Otro día, desde los balaustres del
malecón, escondido en la oscuridad lanza terrones a “Churchill” el mastín
aristocrático de la rancia beata chupacirio que sale junto sus hermanas y al
jamelgo envuelta en un tul negro luego de dirigir el rezo en honor a la virgen
patrona. Mientras el pobre perro chilla de dolor la hermana de la anciana
religiosa pregunta: “Pitata sajmaricayamusha” (1) y la beata
replica: “Churchiltacha peru” (2), generando la hilaridad del hijo del
sacristán y sus camaradas.
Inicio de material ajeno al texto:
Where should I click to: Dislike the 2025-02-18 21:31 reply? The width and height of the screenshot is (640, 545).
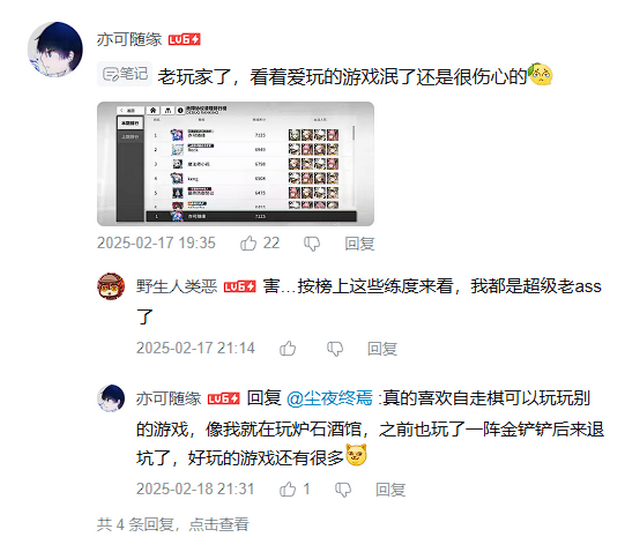343,489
Esa misma noche mientras el hijo del sacristán luego
de cerrar las pesadas jambas de las puertas de la iglesia se dirige a su casa
junto a sus amigos, les lleva la delantera un mozuelo menor que camina hacía su
casa abstraído en sus inquietudes de niño. Al hijo del sacristán a quien está a
punto de reventarle la vejiga no se le ocurre mejor idea que regar
su orina sobre las piernas del mozuelo que adelantas sus pasos. Cuando el menor
siente el contacto de aquella corriente caliente en sus piernas exclama: “Pita
alambriwan tzepiapaycaman? (3), sin caer en la cuenta que alguien le
hace pis en las piernas desde la oscuridad de la calle.
(1) ¿A quién apedrean?
(2) A Churchill pues.
(3) ¿Quién me da látigos con un alambre?